━━━ EXTRACTED TEXT

It's a song from that childhood because, from before my childhood, it's like, you've been behind me now, you're not behind again. you're in this class now, you're not behind the plow, you're not in the kitchen, you're in this class, and if you're in this class and you're going to miss the class, please send word to me so I know that you know that you not being here is important to us. So please let me know if you're sick or whatever. That's part of the ritual. It's probably just, tell me. Now, please tell me, because I want to know. But it's also a ritual of great compassion for you to tell me what's going on with you, where in a situation where I thought you were going to show up and you didn't. So tell me so that I know. That's a ritual enactment of that compassion. That's a ritual enactment of satsang. Can you go a little longer?

[14:48]

So part of our liturgy is two of the poems we've been chanting so far. One's called, we say, How the Harmony of Difference and Equality, and how does it start? One, two, three. From the mind of the great saint of India, listening to the new extract, The mind of the great sage, it isn't just something I do. It's transmitted to me. It's given to me. This mind is given to us. It's transmitted to us intimately. And the intimacy is so intimate, you can't even get a hold of it. It's so close. It's the mind of the great sage being there. Do you think that might possibly be the mind of great compassion?

[15:54]

Could it be? I think so. I think Buddha's mind is great compassion. And by the way, sometimes we say, when we dedicate the merit of chanting, the Dai Hi Shin Dharani, we say, we have chanted the Dharani of Great Compassion. Dai Hi Great... Dai Great He Compassion. Dharani. But it doesn't quite say that. It says, Dai Hi Shin Dharani. So the name of the Dharani actually is the mind of Great Compassion. So we might think of changing the way we say that. It's the mind, it's the Buddha mind. That's what that chant's about, it's about praising the mind of Great Compassion, which is praising the mind of the sage.

[17:01]

But it's also praising the mind of Sazen, because Sazen is the mind of Great Compassion. And this mind is transmitted to us from India to China to Japan to Korea to the Western world. It's transmitted. It has been given to us, and it keeps being given to us, and we're receiving it, and we're trying to train our body and mind to understand that we're receiving this great compassion, moment by moment, and our sitting practice is one of the rituals we do to assert, to assert, to uphold great compassion. We uphold great compassion by going to that world and sitting together.

━━━━━━

_BRIEF_: In the talk transcript, what does the speaker say the name "Dai Hi Shin Dharani" actually means?

━━━ GIVEN DATA

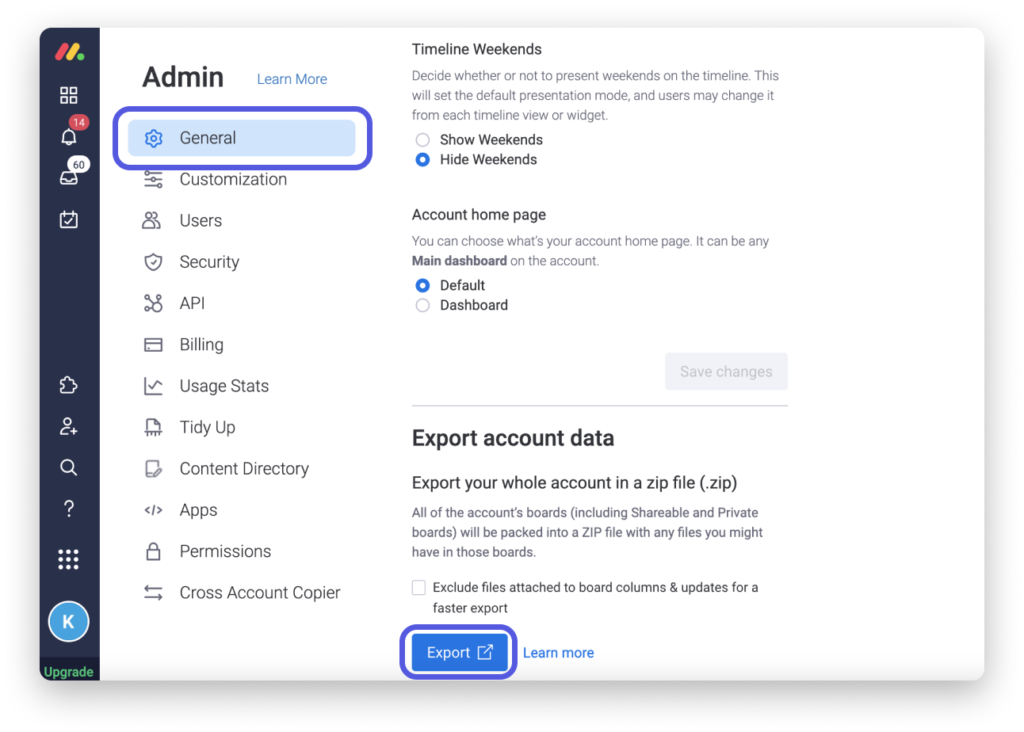Choose Dashboard as account home page
1024x732 pixels.
tap(422, 305)

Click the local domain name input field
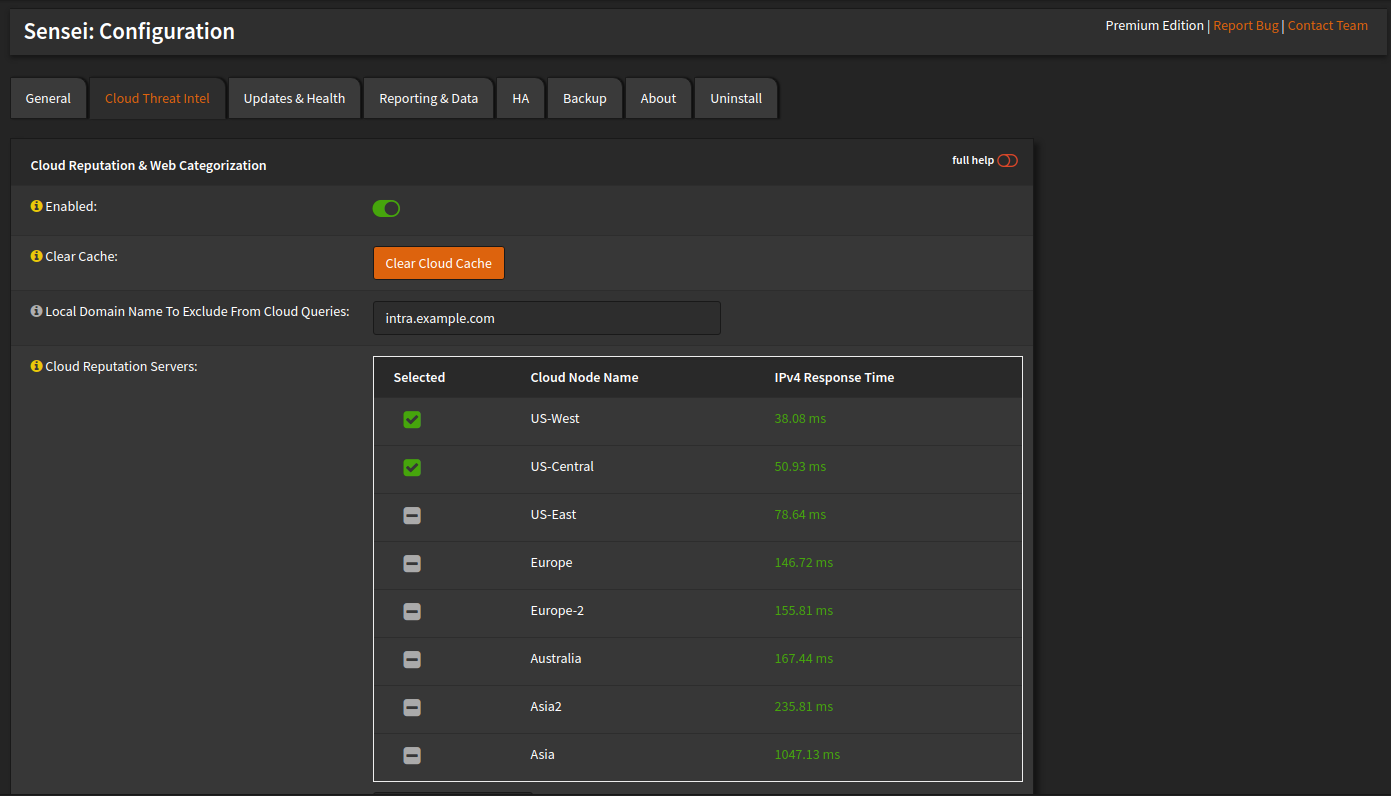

━━━━━━

_TASK SOLUTION_: The mind of Great Compassion.